How does shape affect diffusion?

How does shape affect diffusion?

Diffusion is like going through a net or sieve. Smaller sizes and shapes pass through more easily than large ones.

What is the relationship between cell size and diffusion?

The surface-to-volume ratio of a sphere is 3/r; as the cell gets bigger, its surface-to-volume ratio decreases, making diffusion less efficient. The larger the size of the sphere, or animal, the less surface area for diffusion it possesses.

How does volume and surface area affect diffusion?

When the cell increases in size, the volume increases faster than the surface area, because volume is cubed where surface area is squared. When there is more volume and less surface area, diffusion takes longer and is less effective.

How does a cells surface area affect diffusion?

When a cell’s surface area increases, the amount of substances diffusing into the cell increases. This is known as the surface area/volume ratio (SA/V ratio). A cell will eventually become so large there is not enough surface area to allow the diffusion of sufficient substances like oxygen and it will die.

What four features should all exchange surfaces have?

Exchange surfaces have a number of adaptations to make them efficient: Thin barriers to minimise the diffusion distance. A high concentration gradient to the substance. A large surface area….Exchange Surfaces

• Carbon Dioxide.
• Oxygen.
• Ammonia.

What four ways can the effectiveness of exchange surfaces be increased?

The effectiveness of exchange surfaces in plants and animals is increased by having: A large surface area: the flattened shape of structures such as leaves. the villi in the digestive system.

What are 4 features of an effective gas exchange surface in an animal?

List the features of gas exchange surfaces in animals.

• They are moist to prevent the cells from drying and to allow gases to dissolve;
• They have a large surface area , so that a lot of gas can diffuse across at the same time;
• They have a high concentration gradient – maintained by the movement of air & blood.

What are the features of an efficient exchange surface?

Common features of exchange surfaces:

• thin – for a short diffusion distance.
• large area – achieved by being long and thin, flat, or folded.
• moist – so that substances can be dissolved for diffusion to happen.

What happens in the alveoli?

The alveoli are where the lungs and the blood exchange oxygen and carbon dioxide during the process of breathing in and breathing out. Oxygen breathed in from the air passes through the alveoli and into the blood and travels to the tissues throughout the body.

Should an ideal exchange surface be thick or thin?

Large surface area – many alveoli are present in the lungs with a shape that further increases surface area. Thin walls – alveolar walls are one cell thick providing gases with a short diffusion distance. Moist walls – gases dissolve in the moisture helping them to pass across the gas exchange surface.

Why do lungs work better than gills in air?

Why do lungs work better than gills in air? Much less water is lost via evaporation from lungs than would be from gills suspended in air. Breathing is initiated by neurons in the medulla oblongata. Inhalation occurs as a result of nervous stimulation of the external intercostal muscles and the diaphragm.

Why do alveoli have thin walls?

The alveoli are lined with mucus and are surrounded by a network of blood capillaries. They have very thin walls for gases to be absorbed through. An individual air sac is called an alveolus. The layer of moisture in the alveoli allows gases to dissolve so that they can diffuse quickly.

What is the path of carbon dioxide as it leaves the lungs?

Gas exchange takes place in the millions of alveoli in the lungs and the capillaries that envelop them. As shown below, inhaled oxygen moves from the alveoli to the blood in the capillaries, and carbon dioxide moves from the blood in the capillaries to the air in the alveoli.
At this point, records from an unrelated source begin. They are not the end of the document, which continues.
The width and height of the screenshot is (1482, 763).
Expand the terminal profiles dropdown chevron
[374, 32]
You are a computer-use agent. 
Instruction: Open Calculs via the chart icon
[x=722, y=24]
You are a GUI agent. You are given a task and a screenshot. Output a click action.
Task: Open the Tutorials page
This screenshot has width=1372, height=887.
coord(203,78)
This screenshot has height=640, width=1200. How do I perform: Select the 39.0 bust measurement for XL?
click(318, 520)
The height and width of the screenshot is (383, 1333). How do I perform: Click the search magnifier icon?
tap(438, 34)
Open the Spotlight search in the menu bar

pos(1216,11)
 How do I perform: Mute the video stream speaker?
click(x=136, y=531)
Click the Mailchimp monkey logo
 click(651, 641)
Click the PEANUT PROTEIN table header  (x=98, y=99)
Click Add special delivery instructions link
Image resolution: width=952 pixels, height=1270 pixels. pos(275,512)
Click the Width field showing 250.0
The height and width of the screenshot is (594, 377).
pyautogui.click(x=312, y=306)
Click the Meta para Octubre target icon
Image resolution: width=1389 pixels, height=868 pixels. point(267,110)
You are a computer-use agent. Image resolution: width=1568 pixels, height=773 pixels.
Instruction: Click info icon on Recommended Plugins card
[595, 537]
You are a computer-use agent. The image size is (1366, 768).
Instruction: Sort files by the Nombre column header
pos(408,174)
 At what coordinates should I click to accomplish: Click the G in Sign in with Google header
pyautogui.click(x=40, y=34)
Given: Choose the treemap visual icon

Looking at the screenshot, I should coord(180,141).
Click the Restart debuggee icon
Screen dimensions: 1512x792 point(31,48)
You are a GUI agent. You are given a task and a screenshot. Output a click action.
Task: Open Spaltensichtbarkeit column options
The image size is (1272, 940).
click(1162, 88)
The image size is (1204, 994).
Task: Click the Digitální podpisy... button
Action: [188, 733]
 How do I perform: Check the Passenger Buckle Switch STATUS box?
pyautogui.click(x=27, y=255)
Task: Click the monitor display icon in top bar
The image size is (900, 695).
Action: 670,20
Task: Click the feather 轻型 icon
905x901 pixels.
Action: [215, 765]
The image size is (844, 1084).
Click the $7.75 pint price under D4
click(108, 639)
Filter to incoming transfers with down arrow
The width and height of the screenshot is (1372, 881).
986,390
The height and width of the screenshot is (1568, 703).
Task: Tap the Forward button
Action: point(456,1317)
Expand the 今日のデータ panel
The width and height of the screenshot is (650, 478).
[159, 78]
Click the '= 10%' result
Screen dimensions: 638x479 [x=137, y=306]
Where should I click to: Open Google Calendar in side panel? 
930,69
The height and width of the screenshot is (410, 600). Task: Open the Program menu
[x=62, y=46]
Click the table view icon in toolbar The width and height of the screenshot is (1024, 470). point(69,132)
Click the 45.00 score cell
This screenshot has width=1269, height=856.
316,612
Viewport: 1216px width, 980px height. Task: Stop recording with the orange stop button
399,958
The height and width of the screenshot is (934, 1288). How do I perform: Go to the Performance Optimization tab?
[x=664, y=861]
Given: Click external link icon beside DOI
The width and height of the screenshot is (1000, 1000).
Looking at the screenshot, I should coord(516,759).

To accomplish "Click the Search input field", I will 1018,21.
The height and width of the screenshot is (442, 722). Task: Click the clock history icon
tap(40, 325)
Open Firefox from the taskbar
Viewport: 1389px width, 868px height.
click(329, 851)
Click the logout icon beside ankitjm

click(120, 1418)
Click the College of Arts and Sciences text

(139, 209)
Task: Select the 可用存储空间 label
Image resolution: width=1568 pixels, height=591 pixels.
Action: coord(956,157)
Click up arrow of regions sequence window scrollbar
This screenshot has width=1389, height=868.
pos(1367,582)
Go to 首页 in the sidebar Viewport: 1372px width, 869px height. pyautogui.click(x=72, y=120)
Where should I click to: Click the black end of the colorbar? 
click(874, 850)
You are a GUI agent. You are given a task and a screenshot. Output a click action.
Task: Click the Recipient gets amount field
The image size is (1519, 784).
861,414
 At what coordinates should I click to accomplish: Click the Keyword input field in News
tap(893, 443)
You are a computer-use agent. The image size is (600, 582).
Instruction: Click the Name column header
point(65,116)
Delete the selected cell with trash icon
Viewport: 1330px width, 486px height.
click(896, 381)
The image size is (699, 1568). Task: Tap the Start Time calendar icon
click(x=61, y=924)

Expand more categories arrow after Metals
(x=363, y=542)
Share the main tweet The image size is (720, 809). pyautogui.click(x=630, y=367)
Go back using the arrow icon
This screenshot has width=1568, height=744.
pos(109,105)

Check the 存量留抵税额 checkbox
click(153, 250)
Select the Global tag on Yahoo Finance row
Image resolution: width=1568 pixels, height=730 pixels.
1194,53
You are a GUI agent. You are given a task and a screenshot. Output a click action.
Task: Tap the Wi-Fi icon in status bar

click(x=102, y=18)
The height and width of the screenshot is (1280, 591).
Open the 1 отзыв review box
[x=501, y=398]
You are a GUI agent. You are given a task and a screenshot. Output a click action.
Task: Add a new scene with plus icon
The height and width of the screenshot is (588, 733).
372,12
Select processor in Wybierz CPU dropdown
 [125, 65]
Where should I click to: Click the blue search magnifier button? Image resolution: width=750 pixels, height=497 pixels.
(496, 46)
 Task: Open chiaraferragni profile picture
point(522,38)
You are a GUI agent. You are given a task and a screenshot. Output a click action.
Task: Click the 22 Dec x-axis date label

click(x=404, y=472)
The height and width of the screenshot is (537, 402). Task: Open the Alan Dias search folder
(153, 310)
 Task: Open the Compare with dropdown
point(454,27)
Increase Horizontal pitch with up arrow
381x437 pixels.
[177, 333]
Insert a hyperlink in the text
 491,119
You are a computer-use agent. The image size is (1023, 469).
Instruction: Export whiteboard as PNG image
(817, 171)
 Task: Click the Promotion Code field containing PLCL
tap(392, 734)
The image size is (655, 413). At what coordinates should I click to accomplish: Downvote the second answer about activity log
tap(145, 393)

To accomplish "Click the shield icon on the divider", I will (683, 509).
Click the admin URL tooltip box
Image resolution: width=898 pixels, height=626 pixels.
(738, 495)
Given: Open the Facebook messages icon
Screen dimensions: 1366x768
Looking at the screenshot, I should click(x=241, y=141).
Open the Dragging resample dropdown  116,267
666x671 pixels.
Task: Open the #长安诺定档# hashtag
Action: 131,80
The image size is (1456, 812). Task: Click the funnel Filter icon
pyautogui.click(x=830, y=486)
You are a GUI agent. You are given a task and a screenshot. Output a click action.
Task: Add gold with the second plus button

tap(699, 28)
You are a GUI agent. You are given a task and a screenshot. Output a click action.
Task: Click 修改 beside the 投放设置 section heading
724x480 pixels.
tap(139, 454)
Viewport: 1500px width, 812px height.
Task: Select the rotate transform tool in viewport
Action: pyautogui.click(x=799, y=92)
Which is the correct pathway of oxygen as it travels?

Pathway of air: nasal cavities (or oral cavity) > pharynx > trachea > primary bronchi (right & left) > secondary bronchi > tertiary bronchi > bronchioles > alveoli (site of gas exchange)

How will you describe the sequence of oxygen carbon dioxide and blood flow in your own words?

Oxygen passes quickly through this air-blood barrier into the blood in the capillaries. Similarly, carbon dioxide passes from the blood into the alveoli and is then exhaled. Then the blood is pumped through the pulmonary artery to the lungs, where it picks up oxygen and releases carbon dioxide.